Ah, ce joli mois de mai que chantaient Aznavour et Bourvil. Ils auraient pu le chanter, ici, en Arménie, autour de cette mer intérieure, guidée par Aelita Chobanyan, la fondatrice de l’agence de voyage Rubentours. Le tourisme est en pleine croissance, alors qu’il y a une semaine, le jeudi 18 mai, l’Azerbaïdjan bombardait, une nouvelle fois, les abords du village de Sotk, au sud-est du lac. Reportage en immersion.

Aelita Chobanyan est une jeune épouse et mère de famille. Elle est courageuse et talentueuse. C’est une cheffe d’entreprise, qui fourmille d’idées. Son énergie pétille, alors qu’il y a deux ans, le 15 octobre 2020, elle a failli perdre son mari, Nver, un guide de haute montagne. Quelques jours auparavant, le 27 septembre, Nver et ses amis se sont réveillés en sursaut. Ilham Aliev, le président de l’Azerbaïdjan, a déclenché le début d’une nouvelle guerre (la 3è en trente ans) contre cette enclave arménienne du Haut-Karabakh. Elle est peuplée de 150 000 personnes.

Pour bien comprendre, il faut se replonger dans les années 90. Le 2 septembre 1991, le Haut-Karabakh déclare son indépendance en pleine implosion de l’ex-URSS. Les anciens satellites, comme un jeu de dominos, sont tombés les uns après les autres. A l’intérieur de ces ex-satellites se trouvent des enclaves ethniques. Elles, aussi, veulent leur indépendance. Le droit des peuples à disposer d’eux-mêmes est un droit fondamental, reconnu internationalement.
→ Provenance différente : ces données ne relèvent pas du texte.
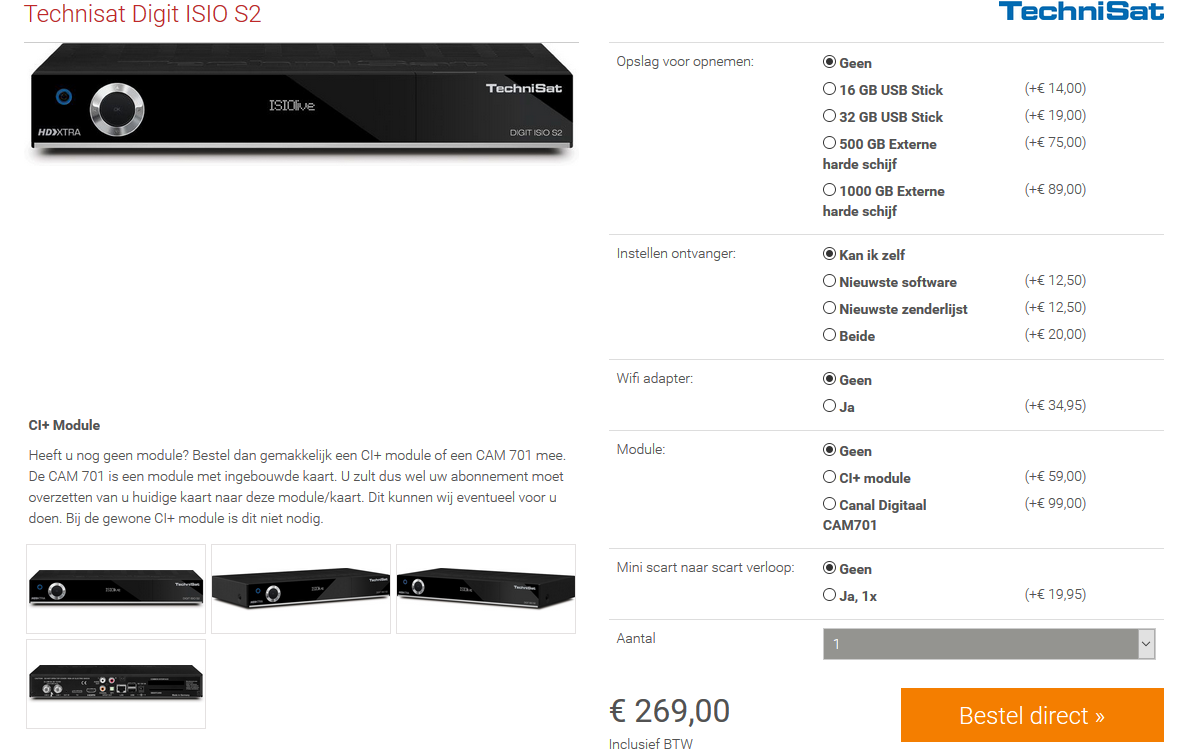
Task: View the right-angled receiver thumbnail
Action: pos(486,589)
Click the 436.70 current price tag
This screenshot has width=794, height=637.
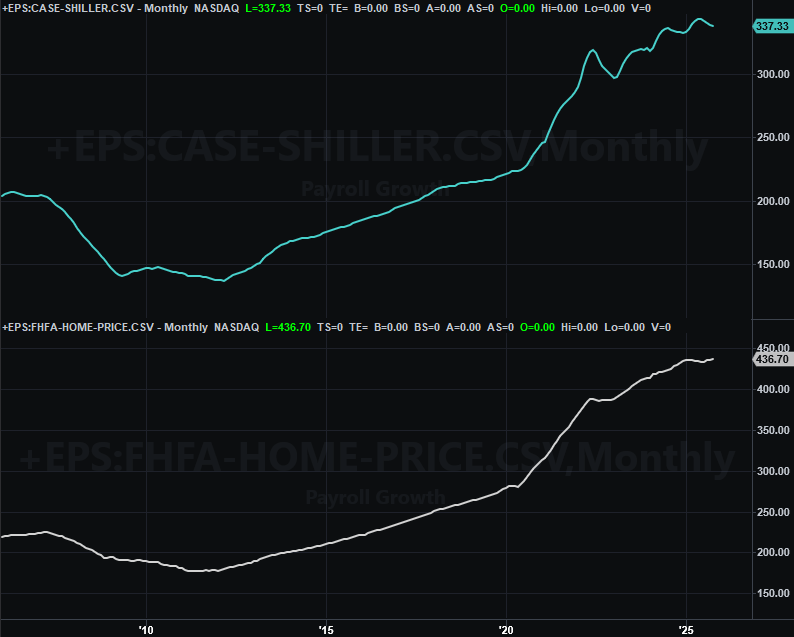click(x=770, y=358)
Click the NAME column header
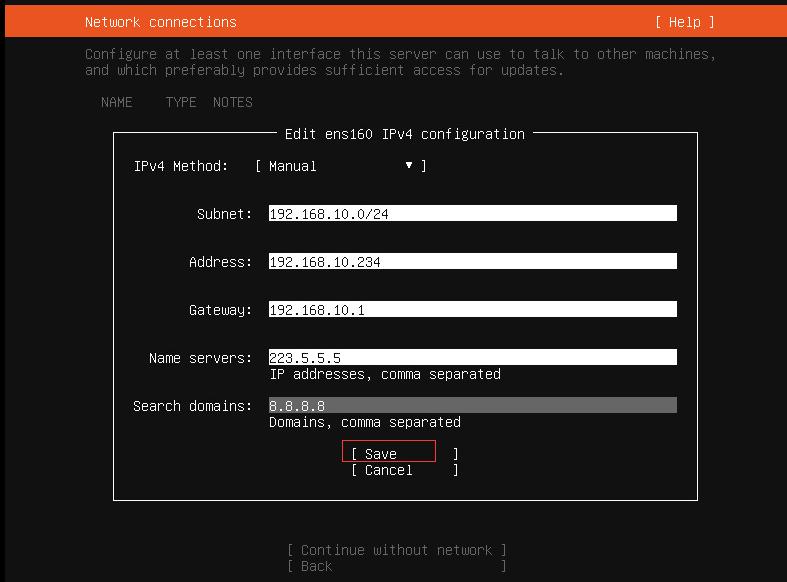The height and width of the screenshot is (582, 787). pos(117,102)
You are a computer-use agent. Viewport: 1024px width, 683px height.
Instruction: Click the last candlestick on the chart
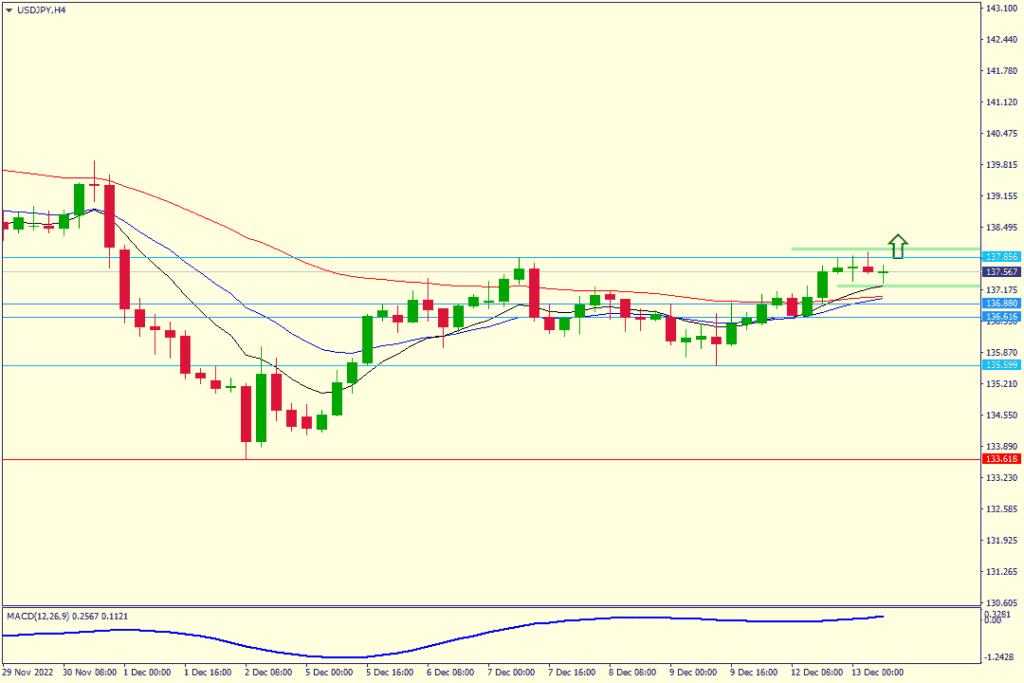click(x=883, y=272)
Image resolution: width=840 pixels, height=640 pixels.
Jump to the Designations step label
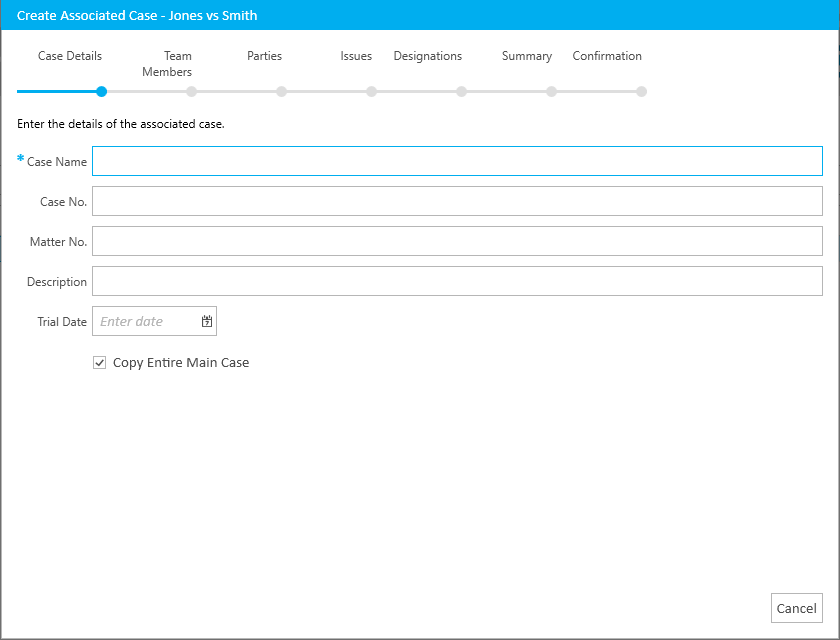click(x=428, y=56)
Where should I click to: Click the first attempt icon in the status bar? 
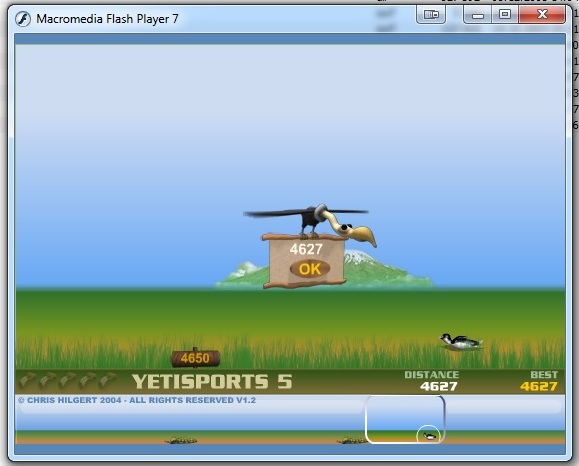(27, 380)
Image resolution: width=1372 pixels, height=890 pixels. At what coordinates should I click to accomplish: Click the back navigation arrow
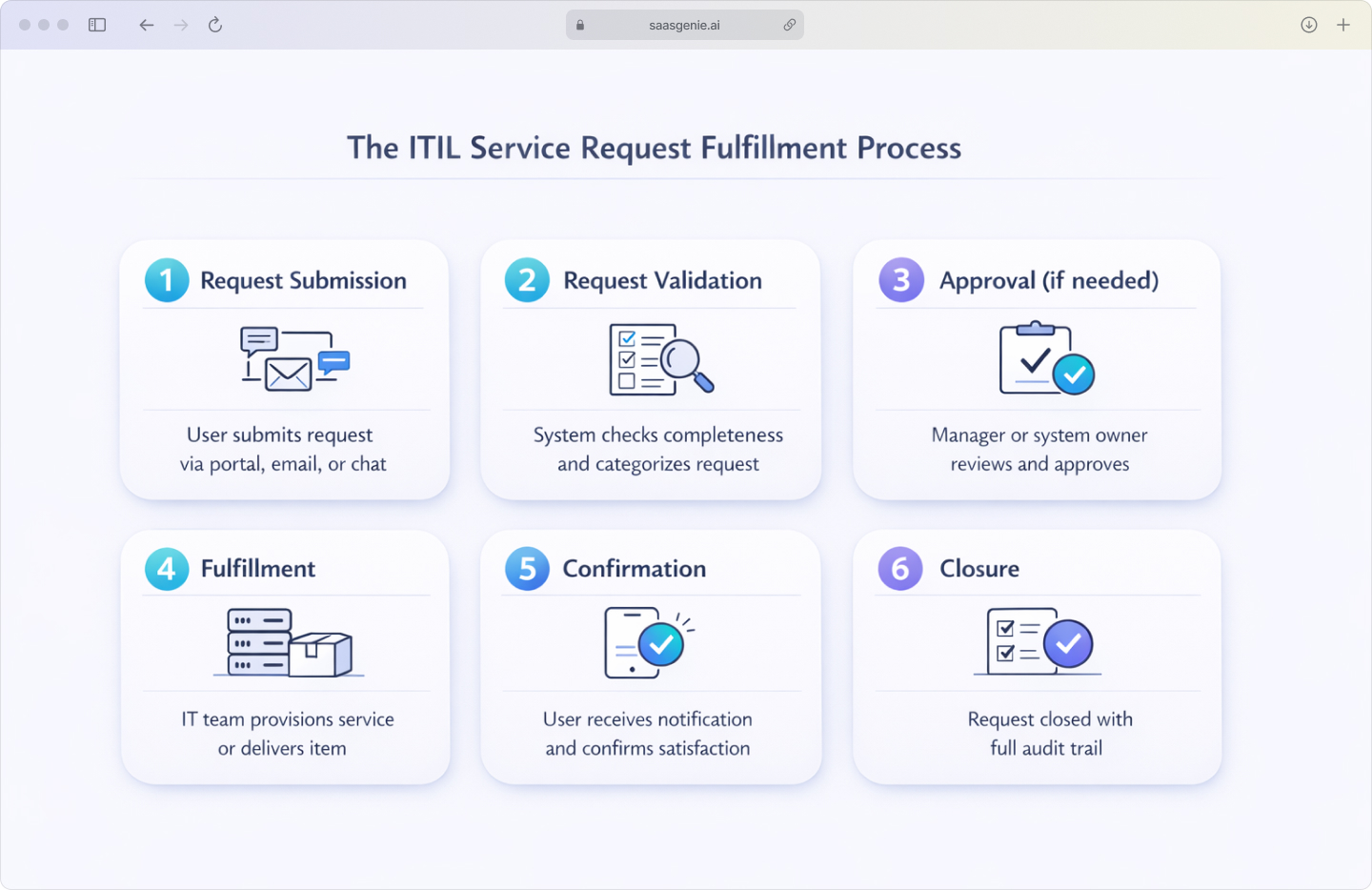[x=147, y=25]
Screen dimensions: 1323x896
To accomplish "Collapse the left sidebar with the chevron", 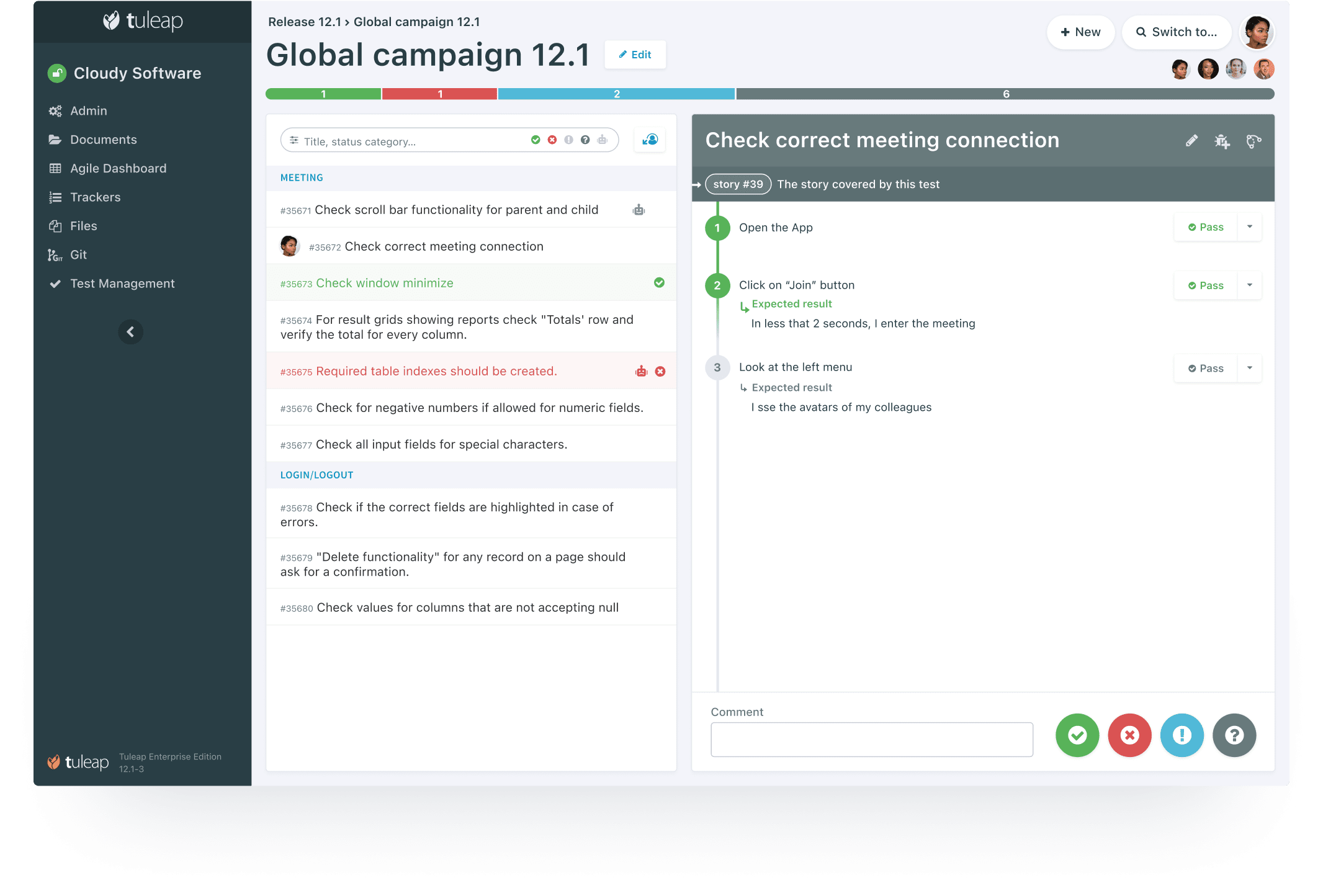I will pyautogui.click(x=130, y=332).
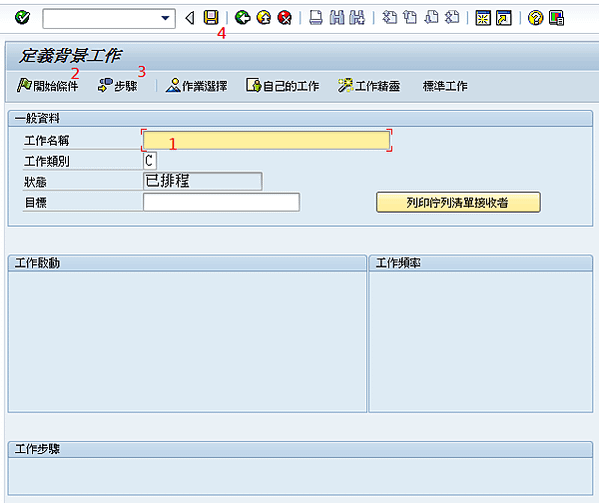Open the 步驟 step button
This screenshot has width=599, height=503.
point(118,86)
Il est inaliénable. Mais l’Azerbaïdjan, qui n’arrose pas encore de ses pétro-dollars une partie de la classe politique occidentale, ne l’entend pas de la même oreille. Dans ses écoles, ce voisin belligérant inculque la haine de l’Arménien et réécrit l’histoire à sa façon. Les Aliev, famille autocratique au pouvoir depuis deux générations, ont décidé d’éliminer par le sang toute velléité d’indépendance. Entre 1991 et 1994 commence, alors, une première guerre que gagnera, difficilement, l’Arménie. Puis, fort de cette victoire, le Haut-Karabakh devient la République (non reconnue internationalement) d’Artsakh.

Ilham Aliev, qui a succédé à son père et qui fêtera ses 20 années au pouvoir le 31 octobre prochain, modernise son pays à marche forcée. Il ouvre grandes les vannes des énergies fossiles à l’exportation. Il muselle toute opposition interne et investit à fond dans son armée. Il la modernise, car il veut sa revanche. Aidé de la Turquie et d’Israël, avec le blanc-seing de Vladimir Poutine, il déclenche cette guerre contre le Haut-Karabakh, ce 27 septembre 2020. Sur ces montagnes qu’il connaît par cœur, Nver et ses amis sont au contact. Ils sont bombardés par le drone qui les a ciblés. Il y aura un mort et des blessés, dont Nver. C’est dans ce contexte familial où le pire est survenu, qu’Aelita Chobanyan, femme-courage, continue son ascension dans le monde du tourisme, qui est en pleine expansion.

Des touristes en Arménie

« Oui, le tourisme est en pleine croissance. Depuis la guerre en Ukraine, nous avons vu arriver entre 100 et 150 000 Russes, qui se sont installés chez nous. Ils aiment beaucoup l’Arménie. Notre pays est une valeur sûre pour eux. La guerre en Ukraine a précipité leur venue. Ils aiment nos lacs, nos montagnes, nos vallées verdoyantes, qui ressemblent par certains endroits à des petits villages suisses. Ils aiment notre peuple pacifique. » Alors que des paysages époustouflants défilent, alternant au premier plan les abords du lac Sevan, la ville du même nom, et les montagnes chapeautées de neige au loin, notre altitude tutoie les 1909 m. Il fait 3°C dehors. L’appel au grand large vers l’Arménie a sonné. Et, nous sommes bien au mois de mai.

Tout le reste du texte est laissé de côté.